Tatsächlich fehlen der Schwurformel an sich zu erwartende Versprechen, etwa das der Amtstreue oder eines sittlichen Lebenswandels. Stattdessen werden zum einen die Abendmahlslehre und Christologie detailliert vorgeschrieben, also die wichtigsten Punkte, in denen der Calvinismus vom Luthertum abwich. Zum anderen wird den Predigern nicht nur die Ablehnung, sondern sogar ausdrücklich Hass auf abweichende Lehren abverlangt:
„[…] Zum sechsten und besonderen, dass ich die Wiedertäufer, Sakramentschwärmer, Karlstadianer, Zwinglianer, Calvinisten, Bezaisten, oder wie sie nun oder in zukünftigen Zeiten genannt werden mögen, gotteslästerliche Lehre gegen die Nötigkiet und Kraft der heiligen Taufe und gegen die wahre Gegenwärtigkeit, Austeilung und Empfängnis des wahrhaftigen wesentlichen Leibes und Blutes Jesu Christi im heiligen Abendmahl, […] für unrecht, falsch, lügenhaft und verführerisch halte und mit wahrhaftigem Eifer hasse, verwerfe und verdamme […]“
Neben der Bibel „in allen Punkten, Artikeln und Worten“ werden ferner das Augsburger Bekenntnis, deren Apologie, die Schmalkaldischen Artikel und Martin Luthers Katechismen als „einzuhalten und wahrhaftig zu glauben“ beschworen.

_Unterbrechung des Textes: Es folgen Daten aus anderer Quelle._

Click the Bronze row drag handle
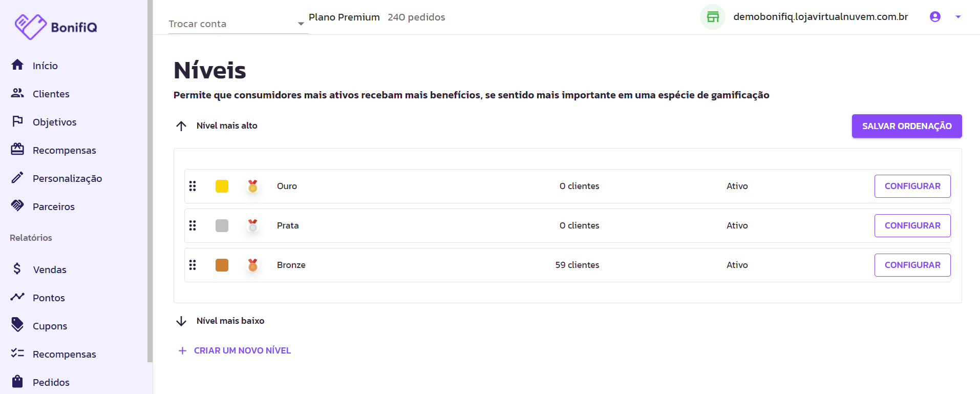 coord(193,265)
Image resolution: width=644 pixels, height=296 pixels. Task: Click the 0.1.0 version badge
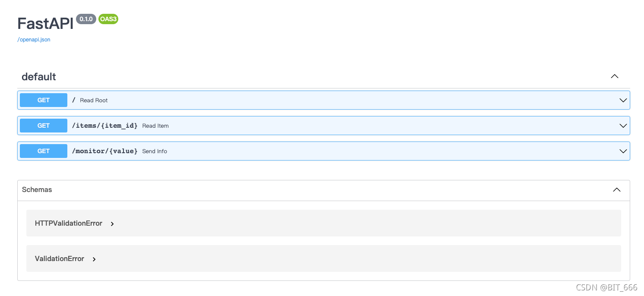tap(86, 19)
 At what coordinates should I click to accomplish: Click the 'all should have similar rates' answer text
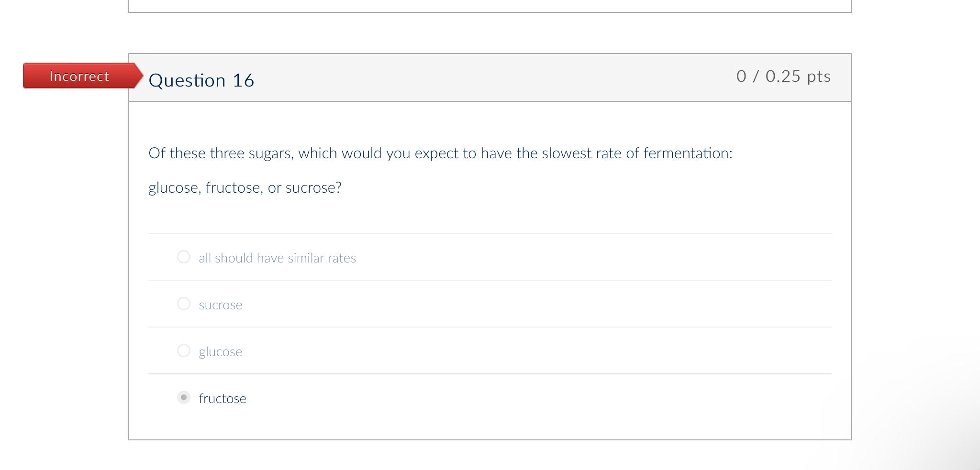coord(277,258)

Der Eid steht damit im Gegensatz zu der dem Melanchthonschüler Eitzen ansonsten gerne unterstellten Milde.
Geltungsdauer
Der Ordinationseid wurde erstmals am 15. September 1574 auf der geistlichen Synode in Garding veröffentlicht und blieb in dieser (bzw. der später von Eitzens Nachfolger Jakob Fabricius ergänzten) Form bis mindestens 1685 im Bereich der gottorpschen Landeskirche verbindlich und ersetzte die dort nicht offiziell eingeführte Konkordienformel. Im Jahre 1607 schaffte Herzog Johann Adolf den Eid im Rahmen „kryptocalvinistischer“ Maßnahmen vorübergehend ab, durch die lutherische Reaktion wurde er jedoch wieder eingeführt.